• _What to work on_:
Report every line of the records below that contains the word "resolution".

Top of Extracted records

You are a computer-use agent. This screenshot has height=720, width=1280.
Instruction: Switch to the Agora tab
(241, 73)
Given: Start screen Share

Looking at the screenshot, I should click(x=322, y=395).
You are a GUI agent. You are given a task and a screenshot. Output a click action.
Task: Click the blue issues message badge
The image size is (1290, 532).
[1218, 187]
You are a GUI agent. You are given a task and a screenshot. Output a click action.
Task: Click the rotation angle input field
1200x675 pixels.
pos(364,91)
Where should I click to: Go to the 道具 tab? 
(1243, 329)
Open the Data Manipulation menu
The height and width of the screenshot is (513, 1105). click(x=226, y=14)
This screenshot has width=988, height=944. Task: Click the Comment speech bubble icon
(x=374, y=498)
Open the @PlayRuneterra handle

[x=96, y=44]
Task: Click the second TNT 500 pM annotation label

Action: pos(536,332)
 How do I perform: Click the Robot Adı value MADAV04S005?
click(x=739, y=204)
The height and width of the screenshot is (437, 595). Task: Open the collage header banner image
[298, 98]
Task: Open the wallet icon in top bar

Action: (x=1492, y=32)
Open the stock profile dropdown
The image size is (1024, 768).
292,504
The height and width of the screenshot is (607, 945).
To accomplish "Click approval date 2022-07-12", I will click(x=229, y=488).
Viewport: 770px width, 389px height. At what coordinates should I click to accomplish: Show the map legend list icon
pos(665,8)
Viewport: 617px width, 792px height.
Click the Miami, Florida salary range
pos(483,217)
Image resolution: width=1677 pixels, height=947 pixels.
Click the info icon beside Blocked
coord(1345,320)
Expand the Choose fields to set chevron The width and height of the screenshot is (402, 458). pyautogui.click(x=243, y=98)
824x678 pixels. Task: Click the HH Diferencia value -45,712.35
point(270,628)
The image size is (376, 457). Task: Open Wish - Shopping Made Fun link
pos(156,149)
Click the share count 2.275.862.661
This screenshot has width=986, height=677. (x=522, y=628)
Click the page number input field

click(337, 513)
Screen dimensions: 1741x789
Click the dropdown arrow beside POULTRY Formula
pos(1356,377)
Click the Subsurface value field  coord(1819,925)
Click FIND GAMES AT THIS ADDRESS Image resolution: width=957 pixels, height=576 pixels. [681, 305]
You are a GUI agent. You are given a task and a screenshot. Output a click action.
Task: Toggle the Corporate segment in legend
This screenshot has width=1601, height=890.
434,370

Bottom of Extracted records

• _Reply_:
Image resolution: width=1677 pixels, height=947 pixels.
Click FIND GAMES AT THIS ADDRESS Image resolution: width=957 pixels, height=576 pixels. [681, 305]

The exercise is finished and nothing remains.